Consequences Of The Leaky Heart Valve
When there is a mildly leaky heart valve most of the blood is still going forward and the body hardly notices. This is common, and the vast majority of people with mild mitral regurgitation will never notice it or need anything done about it. When there is a severely leaky heart valve however, so much blood is leaking backward that the body may well not get the blood that it needs. This can lead to symptoms such as fatigue and shortness of breath. Another complication that can be associated with larger degrees of leakiness is an irregular heart beat that occurs from extra stress placed on the top chamber of the heart that has to accept all the leaking blood.

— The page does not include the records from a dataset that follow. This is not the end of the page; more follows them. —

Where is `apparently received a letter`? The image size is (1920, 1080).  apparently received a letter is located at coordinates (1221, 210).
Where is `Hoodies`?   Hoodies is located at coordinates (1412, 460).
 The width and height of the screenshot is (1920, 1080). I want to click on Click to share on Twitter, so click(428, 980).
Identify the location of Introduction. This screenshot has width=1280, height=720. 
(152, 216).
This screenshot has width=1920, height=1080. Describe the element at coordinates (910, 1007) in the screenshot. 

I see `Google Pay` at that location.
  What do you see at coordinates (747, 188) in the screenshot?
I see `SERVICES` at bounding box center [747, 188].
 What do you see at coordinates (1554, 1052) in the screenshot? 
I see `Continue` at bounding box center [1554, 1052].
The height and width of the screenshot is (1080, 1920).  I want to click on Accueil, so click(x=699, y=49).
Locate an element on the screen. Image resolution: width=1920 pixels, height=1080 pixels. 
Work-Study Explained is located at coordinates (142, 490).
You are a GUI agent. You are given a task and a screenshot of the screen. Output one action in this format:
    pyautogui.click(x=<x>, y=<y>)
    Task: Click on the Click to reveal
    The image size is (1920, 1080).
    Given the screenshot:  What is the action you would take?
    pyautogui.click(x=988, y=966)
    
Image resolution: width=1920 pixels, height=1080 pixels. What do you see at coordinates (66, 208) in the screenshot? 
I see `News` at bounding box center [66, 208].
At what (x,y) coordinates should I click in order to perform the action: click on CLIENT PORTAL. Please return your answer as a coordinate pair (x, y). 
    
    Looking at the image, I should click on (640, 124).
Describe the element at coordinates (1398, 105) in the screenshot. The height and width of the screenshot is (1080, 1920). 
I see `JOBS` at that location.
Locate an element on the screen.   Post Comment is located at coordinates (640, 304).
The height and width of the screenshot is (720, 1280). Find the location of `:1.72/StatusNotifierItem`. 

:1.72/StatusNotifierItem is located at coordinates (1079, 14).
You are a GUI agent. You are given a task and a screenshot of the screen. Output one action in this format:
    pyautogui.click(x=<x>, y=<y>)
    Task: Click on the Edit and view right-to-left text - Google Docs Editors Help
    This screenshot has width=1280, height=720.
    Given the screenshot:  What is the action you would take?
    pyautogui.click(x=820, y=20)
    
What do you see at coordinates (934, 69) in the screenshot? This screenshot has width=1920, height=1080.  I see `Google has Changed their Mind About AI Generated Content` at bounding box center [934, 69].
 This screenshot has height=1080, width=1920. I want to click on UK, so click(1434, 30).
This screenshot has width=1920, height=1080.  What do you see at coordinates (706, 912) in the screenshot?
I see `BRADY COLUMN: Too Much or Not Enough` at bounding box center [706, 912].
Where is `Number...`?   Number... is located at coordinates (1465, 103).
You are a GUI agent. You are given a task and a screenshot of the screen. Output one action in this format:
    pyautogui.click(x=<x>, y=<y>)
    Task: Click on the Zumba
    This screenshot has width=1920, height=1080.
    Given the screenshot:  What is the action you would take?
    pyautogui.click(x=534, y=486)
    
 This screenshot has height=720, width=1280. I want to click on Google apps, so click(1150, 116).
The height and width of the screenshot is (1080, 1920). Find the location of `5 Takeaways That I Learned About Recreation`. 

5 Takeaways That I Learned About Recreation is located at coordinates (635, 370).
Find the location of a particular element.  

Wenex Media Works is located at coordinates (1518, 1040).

Defining The Severity Of The Leaky Heart Valve
Lets briefly discuss how we define how severe the leaky heart valve is is. Of course as can be seen in the pictures, an ultrasound test called echocardiography is the way we usually do this. It’s important to note that although good, it’s not an exact science! So in reality one should look at many factors together when determining how severe the regurgitation through the leaky heart valve is. But in general when less than 30% of the blood in the main chamber leaks backward it is in a milder category, and when more than 50% of the blood leaks backward it is certainly in the severe category. In between is generally considered a moderately leaky heart valve.
We will discuss in more detail, the management of mitral regurgitation of varying degrees of severity and complications associated with a significantly leaky heart valve in further posts.